The project was launched in 2013 by the Swiss Confederation and private stakeholders. The idea is to develop automated electric vehicles that transport goods underground 24 hours a day, from Geneva to St Gallen. The goal is environmentally friendly, but also to reduce heavy goods vehicle traffic by 40% in Switzerland.

Traffic jam risk

But today, the new boss of Cargo Sous Terrain, who has been in office for six months, is abandoning the initial project: “Simulations have shown that the planned system risks traffic jams in the tunnel, just as on a busy road,” Christian Späth told Swiss public broadcaster RTS.

“Furthermore, we are concerned that inductive charging of vehicles will generate too much heat. We would then have had to build cooling systems that are very expensive to build and operate,” he adds.

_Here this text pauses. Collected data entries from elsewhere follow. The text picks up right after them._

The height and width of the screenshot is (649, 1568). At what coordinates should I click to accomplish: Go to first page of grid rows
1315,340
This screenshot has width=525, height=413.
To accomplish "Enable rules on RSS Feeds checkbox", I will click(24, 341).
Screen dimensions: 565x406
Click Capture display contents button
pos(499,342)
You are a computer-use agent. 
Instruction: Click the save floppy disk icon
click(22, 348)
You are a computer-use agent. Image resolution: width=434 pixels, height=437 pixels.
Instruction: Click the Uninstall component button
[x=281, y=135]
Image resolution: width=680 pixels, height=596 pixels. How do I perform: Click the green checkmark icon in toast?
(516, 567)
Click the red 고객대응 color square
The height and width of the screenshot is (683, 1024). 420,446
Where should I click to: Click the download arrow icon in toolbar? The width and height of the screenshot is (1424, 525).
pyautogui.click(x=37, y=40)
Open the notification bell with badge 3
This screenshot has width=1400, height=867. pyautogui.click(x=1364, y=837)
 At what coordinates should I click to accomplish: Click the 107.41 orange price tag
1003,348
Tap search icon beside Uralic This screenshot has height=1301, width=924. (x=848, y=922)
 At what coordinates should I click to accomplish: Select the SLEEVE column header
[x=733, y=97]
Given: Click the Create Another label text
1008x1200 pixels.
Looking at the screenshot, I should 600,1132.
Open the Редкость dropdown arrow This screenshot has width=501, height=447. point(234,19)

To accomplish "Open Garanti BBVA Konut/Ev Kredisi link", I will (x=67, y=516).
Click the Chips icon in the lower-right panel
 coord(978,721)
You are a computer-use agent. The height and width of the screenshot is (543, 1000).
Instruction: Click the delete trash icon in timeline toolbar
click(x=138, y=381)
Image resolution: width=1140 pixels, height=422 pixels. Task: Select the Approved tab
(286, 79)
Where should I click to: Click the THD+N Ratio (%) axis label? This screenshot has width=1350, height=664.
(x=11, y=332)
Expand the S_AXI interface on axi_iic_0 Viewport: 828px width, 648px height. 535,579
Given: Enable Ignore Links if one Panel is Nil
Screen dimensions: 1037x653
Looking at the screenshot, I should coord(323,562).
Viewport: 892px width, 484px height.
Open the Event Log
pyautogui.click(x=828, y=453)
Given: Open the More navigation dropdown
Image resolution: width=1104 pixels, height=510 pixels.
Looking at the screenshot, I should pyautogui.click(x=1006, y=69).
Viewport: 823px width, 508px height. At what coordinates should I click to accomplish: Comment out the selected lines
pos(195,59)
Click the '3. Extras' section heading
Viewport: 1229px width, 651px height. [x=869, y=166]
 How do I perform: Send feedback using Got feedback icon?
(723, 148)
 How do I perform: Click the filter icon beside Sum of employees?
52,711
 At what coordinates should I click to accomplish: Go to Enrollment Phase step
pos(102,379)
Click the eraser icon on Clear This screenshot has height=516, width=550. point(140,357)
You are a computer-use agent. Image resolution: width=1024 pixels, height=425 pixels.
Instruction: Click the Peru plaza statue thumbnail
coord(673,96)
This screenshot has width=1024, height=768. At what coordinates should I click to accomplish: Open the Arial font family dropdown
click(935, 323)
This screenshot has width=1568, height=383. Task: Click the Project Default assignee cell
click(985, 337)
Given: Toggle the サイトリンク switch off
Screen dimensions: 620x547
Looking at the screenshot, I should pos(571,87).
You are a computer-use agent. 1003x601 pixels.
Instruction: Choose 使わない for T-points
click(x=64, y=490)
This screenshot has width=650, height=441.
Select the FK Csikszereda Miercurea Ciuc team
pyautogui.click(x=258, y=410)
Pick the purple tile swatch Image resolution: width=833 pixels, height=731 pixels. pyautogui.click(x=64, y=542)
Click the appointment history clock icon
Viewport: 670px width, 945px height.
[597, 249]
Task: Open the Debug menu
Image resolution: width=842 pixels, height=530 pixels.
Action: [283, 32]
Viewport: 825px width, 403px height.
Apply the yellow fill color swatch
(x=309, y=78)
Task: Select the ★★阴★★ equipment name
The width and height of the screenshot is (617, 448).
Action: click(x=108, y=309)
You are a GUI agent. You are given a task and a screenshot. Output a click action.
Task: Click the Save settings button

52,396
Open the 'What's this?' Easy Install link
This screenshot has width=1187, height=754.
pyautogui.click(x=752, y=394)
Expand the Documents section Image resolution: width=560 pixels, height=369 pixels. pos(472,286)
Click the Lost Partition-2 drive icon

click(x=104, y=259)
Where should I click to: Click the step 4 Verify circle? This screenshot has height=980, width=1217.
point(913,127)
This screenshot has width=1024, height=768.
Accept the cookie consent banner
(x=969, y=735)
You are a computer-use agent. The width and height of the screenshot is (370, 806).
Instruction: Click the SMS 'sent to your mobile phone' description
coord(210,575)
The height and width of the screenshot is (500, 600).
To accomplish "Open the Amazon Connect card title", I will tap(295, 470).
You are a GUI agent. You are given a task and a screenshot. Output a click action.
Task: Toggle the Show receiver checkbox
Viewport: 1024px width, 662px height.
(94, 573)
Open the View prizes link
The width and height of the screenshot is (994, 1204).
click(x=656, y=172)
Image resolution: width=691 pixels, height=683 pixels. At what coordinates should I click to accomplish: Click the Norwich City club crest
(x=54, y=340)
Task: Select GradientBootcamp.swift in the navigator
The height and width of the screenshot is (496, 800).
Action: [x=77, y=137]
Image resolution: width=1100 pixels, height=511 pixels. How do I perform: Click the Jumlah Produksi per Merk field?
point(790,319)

To address these problems, a new project has been developed. Cable-drawn wagons will replace electric vehicles, a cheaper technology. According to Cargo Sous Terrain, the cost has dropped from CHF35 billion to CHF25 billion.

However, some of the shareholders, including Migros, Coop, Swisscom and La Poste, will no longer invest while others are rethinking their strategy, reports SRF Schweiz Aktuell.

Growing opposition

Opposition is also emerging in the municipalities where the first section of Cargo Sous Terrain is to be built. “We believe that the planned plots are too small to accommodate all the necessary logistics,” says Markus Mötteli, president of the municipality of Spreitenbach, in canton Aargau. 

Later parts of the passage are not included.